Today I’m excited to start a brand new feature on this blog! Because there’s so much amazing, dynamic theater out there in Austin, and understandably the Austin American-Statesman can only send me to cover so much, I’m going to be doing some occasional theater reviews that are unique to this site!

The first of these is the world premiere of a brand new play by “the play doctor,” Austin’s own Lisa B. Thompson, called The Mamalogues.

Photo by Steve Rogers Photography

Co-produced by Color Arc Productions and The VORTEX (and playing through September 7th at the VORTEX), The Mamalogues is a moving, funny, inspiring exploration of black motherhood in today’s America.

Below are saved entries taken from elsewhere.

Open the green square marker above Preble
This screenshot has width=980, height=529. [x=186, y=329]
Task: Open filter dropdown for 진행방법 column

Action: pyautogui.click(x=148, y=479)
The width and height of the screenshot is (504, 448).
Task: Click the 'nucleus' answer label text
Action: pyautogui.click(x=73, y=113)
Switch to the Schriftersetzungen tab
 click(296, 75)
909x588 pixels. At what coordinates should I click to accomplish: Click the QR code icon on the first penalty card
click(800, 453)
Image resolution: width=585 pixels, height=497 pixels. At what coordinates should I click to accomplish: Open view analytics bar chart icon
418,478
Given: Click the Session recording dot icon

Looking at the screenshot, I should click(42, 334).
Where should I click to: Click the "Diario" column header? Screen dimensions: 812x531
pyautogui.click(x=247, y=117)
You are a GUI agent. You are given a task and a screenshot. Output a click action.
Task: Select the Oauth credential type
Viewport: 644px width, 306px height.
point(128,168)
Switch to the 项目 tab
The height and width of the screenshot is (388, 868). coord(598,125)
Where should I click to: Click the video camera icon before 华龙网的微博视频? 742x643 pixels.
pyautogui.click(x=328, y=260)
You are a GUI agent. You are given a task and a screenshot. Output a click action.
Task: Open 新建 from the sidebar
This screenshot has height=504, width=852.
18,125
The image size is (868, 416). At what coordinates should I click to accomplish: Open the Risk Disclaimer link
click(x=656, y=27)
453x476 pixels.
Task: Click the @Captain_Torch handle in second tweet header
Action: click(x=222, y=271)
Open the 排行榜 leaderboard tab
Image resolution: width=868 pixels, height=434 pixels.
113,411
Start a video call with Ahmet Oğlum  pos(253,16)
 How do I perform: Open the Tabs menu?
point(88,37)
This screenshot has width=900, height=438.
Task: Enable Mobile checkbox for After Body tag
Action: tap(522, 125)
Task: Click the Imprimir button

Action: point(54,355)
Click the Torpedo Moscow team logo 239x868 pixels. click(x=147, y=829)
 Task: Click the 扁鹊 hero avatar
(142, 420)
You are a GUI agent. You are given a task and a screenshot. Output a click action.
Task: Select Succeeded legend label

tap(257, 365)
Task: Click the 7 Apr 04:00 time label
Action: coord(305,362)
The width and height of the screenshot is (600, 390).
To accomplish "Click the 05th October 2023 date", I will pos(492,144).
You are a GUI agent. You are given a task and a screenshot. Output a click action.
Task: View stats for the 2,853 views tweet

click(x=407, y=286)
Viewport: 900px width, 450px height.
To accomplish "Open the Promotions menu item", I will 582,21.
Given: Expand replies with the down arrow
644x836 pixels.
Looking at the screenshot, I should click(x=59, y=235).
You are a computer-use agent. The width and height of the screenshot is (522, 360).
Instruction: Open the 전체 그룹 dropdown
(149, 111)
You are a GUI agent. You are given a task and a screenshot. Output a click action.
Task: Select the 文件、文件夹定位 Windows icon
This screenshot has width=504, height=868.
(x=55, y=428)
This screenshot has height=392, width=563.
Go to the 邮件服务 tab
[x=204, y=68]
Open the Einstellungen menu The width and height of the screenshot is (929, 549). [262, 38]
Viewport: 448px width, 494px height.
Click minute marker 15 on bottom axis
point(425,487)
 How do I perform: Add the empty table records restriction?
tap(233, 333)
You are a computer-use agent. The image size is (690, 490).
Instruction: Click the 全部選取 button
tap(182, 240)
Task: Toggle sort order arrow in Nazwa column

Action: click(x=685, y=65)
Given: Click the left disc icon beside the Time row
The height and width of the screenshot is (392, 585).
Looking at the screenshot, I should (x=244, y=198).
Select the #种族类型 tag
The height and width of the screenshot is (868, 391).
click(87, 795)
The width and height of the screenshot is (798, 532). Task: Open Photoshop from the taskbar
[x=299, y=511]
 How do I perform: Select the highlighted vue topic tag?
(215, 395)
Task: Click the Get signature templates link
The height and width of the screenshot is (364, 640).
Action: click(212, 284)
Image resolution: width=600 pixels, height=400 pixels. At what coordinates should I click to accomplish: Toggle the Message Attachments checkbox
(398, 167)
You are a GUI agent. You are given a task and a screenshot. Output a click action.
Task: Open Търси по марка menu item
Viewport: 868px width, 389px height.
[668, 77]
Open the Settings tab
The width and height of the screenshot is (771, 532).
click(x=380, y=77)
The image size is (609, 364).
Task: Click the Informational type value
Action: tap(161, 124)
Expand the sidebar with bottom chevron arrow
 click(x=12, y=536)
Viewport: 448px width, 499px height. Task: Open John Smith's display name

Unlike some of Thompson’s recent work to grace the Austin stage, The Mamalogues is not a straight-forward realist drama, but rather (as the title might suggest) a series of deep dives into varying aspects of motherhood. While some of these are universal (like the physical nature of labor pains), others are specific to single black mothers, such as how to talk to their children about racism or what it’s like developing friendships with white mothers who can never fully understand their experience.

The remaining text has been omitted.